Reassurance
Why do people feel the need to be reassured?
Reassurance is defined by the Cambridge Dictionary as “words of advice and comfort intended to make someone feel less worried”. Where worry stems from is another story; its origins can be from doubt, anxiety, fear, anger, insecurity, among a multitude of other feelings.
With this in mind, I want to explore the act of reassurance and why I believe it’s fundamentally beneficial to the majority of relationships between individuals.
Reassurance in the workplace, especially with one’s colleagues, is vital to the continued happiness of those around you. Many people suffer from the doubt of their own skills, or perhaps their behaviour with others in the team. To remind someone of their successes, to reassure, is an honest, simple way in which you can immediately relieve someone’s worries. To validate someone’s exhaustion after a difficult week, that the next week will be better, can build trust with people through empathy and understanding.
As a manager, the dynamic shifts in the relationship. Many of an individual’s problems can be directly, or indirectly, caused by someone they report to. Be it the security of someone’s job, the fear of underperformance, whether their colleagues like them - the reassurance by someone who has influence over these issues can be far more impactful than that of their peers. However, reassurance without action can exacerbate worry. For someone to be reassured, and for them then to continue feeling their worries validated through experience, will simply breed distrust of the reassurer.

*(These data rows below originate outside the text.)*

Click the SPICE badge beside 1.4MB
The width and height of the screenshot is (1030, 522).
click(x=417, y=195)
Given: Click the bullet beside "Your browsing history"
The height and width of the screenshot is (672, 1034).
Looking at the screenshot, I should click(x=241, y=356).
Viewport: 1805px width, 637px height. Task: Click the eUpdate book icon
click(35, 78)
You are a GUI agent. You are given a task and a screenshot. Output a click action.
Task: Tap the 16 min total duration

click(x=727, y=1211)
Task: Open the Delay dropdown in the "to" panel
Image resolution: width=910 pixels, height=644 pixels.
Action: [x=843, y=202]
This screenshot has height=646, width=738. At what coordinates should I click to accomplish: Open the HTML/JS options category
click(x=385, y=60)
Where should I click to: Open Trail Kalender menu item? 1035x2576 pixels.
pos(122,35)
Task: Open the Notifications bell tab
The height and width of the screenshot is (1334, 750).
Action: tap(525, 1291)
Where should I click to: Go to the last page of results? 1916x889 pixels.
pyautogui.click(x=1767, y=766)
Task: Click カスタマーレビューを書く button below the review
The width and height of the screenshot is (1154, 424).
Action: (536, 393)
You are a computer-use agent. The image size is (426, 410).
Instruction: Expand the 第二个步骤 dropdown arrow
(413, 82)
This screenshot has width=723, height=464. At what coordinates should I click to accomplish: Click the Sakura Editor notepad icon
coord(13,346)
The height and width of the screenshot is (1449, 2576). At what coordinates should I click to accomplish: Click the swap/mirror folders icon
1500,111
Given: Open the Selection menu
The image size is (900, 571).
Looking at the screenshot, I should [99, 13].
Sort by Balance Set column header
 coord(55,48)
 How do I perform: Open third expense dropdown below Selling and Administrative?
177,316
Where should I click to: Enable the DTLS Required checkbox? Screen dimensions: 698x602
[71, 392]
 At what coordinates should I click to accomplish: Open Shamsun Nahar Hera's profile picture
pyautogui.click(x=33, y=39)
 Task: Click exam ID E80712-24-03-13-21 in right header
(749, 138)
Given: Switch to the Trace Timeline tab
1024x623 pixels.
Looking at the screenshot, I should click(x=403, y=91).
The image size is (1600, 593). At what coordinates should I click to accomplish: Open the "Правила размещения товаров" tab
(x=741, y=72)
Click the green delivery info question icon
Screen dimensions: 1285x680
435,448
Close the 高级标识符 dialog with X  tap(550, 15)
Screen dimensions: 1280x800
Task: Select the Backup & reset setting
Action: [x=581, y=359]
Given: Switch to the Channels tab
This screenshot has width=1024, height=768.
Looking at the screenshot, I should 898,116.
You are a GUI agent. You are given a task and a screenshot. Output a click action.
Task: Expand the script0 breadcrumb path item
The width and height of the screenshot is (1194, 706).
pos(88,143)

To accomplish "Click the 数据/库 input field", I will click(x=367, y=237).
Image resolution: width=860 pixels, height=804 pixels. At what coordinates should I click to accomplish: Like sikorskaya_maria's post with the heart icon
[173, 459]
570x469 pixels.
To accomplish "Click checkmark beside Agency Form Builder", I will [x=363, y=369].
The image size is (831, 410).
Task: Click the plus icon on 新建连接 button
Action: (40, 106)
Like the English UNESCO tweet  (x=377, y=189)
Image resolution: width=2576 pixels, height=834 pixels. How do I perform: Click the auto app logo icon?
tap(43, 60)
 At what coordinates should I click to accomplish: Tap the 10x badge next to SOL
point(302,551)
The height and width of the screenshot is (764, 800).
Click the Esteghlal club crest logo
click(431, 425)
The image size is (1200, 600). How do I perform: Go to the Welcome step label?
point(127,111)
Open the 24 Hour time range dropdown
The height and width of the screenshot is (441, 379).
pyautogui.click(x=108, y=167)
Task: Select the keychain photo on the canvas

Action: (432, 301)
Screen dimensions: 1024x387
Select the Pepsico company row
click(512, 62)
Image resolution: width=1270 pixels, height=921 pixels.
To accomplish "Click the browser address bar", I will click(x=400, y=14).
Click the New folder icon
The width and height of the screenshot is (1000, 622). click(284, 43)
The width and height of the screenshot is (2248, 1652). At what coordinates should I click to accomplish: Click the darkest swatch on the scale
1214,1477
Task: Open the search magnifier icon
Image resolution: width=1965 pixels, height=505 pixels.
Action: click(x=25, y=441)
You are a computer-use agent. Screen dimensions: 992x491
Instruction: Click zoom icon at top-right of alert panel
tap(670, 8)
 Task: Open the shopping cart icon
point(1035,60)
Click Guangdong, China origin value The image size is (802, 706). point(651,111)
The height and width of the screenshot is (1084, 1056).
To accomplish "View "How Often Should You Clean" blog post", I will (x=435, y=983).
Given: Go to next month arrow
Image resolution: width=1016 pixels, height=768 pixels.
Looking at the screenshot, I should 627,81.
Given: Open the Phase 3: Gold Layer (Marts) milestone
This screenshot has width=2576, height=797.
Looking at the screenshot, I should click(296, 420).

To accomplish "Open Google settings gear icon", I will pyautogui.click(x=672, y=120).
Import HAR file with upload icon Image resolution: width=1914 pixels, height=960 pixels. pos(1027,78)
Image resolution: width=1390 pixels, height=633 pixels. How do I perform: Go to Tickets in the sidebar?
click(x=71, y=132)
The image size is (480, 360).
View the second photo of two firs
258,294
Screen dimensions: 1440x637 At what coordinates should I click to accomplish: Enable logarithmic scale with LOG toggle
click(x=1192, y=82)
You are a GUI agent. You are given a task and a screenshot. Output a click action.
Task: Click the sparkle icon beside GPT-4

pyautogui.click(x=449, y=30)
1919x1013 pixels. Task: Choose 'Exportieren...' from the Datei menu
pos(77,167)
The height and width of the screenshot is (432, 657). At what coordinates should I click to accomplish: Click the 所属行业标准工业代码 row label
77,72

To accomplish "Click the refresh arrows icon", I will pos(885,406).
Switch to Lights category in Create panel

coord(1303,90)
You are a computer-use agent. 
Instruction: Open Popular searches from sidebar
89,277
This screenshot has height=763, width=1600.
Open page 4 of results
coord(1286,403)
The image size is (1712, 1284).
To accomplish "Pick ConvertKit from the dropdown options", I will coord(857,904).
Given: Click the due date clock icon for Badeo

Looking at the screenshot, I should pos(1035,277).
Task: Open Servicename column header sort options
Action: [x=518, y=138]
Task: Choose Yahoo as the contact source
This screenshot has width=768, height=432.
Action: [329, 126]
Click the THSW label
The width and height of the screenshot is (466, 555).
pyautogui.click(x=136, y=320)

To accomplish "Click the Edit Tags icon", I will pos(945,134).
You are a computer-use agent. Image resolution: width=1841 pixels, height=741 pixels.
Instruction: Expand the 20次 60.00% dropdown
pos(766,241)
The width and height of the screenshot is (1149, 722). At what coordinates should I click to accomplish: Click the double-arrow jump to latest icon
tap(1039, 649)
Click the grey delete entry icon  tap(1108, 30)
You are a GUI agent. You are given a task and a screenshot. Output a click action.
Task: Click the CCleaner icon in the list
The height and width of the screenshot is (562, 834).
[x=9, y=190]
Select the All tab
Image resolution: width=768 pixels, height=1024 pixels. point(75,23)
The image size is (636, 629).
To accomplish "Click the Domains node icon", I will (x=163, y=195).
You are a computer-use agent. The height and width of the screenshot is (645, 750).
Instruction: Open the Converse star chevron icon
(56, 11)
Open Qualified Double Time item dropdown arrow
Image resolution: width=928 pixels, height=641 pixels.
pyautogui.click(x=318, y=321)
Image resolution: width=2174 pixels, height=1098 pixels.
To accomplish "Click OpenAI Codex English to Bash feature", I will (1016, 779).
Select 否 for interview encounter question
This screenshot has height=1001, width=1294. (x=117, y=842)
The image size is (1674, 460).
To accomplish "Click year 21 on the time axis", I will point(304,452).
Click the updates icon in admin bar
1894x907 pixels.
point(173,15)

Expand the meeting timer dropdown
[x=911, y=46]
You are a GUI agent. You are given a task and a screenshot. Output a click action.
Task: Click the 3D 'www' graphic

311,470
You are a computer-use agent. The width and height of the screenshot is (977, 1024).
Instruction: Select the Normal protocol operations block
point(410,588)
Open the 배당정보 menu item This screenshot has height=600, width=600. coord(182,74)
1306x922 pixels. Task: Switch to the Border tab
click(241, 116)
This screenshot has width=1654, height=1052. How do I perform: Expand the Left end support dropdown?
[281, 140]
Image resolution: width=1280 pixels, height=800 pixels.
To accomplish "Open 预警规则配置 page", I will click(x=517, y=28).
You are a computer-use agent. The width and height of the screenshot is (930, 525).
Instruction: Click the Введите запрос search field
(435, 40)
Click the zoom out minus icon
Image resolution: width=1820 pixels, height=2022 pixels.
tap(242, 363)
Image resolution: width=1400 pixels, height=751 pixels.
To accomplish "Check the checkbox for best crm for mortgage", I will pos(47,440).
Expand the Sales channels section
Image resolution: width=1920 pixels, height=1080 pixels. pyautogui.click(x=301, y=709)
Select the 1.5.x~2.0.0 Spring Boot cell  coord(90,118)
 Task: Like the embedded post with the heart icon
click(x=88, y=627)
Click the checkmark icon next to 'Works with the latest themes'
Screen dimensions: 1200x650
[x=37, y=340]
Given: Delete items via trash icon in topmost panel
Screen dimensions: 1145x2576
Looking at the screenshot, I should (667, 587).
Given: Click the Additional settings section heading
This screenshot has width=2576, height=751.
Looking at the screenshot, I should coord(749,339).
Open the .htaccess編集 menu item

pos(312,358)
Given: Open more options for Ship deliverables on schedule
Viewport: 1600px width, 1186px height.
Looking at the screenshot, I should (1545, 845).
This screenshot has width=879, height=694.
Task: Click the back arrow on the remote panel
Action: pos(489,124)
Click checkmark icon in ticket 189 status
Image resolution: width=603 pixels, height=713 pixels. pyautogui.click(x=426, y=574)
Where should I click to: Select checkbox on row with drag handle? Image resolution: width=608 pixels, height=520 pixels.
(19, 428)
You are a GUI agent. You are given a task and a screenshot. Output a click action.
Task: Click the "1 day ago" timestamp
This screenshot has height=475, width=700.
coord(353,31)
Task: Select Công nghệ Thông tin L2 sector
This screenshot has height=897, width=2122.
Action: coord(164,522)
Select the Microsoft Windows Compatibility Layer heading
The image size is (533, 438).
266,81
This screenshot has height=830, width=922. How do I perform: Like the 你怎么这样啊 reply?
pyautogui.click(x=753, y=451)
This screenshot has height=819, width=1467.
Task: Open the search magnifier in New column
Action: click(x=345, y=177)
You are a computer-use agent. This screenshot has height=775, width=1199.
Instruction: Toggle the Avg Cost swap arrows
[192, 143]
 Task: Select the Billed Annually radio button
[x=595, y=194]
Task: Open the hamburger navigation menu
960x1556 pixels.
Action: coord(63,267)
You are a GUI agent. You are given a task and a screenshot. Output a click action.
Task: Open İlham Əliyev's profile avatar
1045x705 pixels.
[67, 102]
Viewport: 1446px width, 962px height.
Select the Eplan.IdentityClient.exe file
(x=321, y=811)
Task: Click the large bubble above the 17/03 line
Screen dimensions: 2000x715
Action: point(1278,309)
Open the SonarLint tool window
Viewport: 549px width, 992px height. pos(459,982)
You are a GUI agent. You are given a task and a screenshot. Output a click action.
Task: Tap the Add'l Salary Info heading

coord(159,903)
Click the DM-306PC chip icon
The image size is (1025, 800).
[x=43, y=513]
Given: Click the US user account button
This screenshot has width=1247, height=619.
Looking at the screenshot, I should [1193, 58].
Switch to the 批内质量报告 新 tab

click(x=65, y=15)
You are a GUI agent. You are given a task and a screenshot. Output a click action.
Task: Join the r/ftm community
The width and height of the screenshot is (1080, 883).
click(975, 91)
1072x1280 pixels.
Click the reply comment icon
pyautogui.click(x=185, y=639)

Closer relationships, such as romantic partners or long-standing friendships, follow the same principals, but with a heightened degree of emotional connection. The worry that someone may not care for you as much as you care for them can stem from many things, and whilst reassuring someone may not fix the root problem (which should be dealt with), it can certainly help alleviate the symptoms. As emotional closeness grows between two people, so does the strength of their feelings.
Inevitably, those close to you will experience worry with greater emotional need - in turn, your reassurance can provide greater relief to these worries due to the trust and bond that has been developed.
I previously mentioned empathy, which is fundamental to reassuring those around you. Empathy requires you to understand (or at least try to understand) the feelings that someone is experiencing; without this understanding, reassurances given can be hollow. Even worse, reassurances based on misunderstanding can reinforce someone’s worries or isolate them, causing more worry.
There is a point in which too much reassurance becomes a negative aspect.
If no actions are applied to the root cause of the worry, any reassurances will begin to lose their validity and meaning. Like a festering wound, treating the symptoms will only last so long before the infection needs to be dealt with. A partner feeling that they are not loved anymore can only be told “I love you” so many times before deeper conversations are needed to explore how they receive and experience love.
Reassurance without action is temporary. Action is needed from both the one who needs reassurance, but also the one who provides it - these actions will always vary depending on the root cause, which can be both internal and external to the worrier.
To summarise: to reassure is a wonderful act which can be done quickly and easily, benefiting both yourself and those around you as long as it’s done empathetically.
For long-standing issues it should be considered carefully, ensuring that the identified worry is looked into not dealt with at a surface level.
Something as simple as telling someone that they’re doing well can change their day, and requires little effort on your behalf - over time these small acts can change the world around you for the better.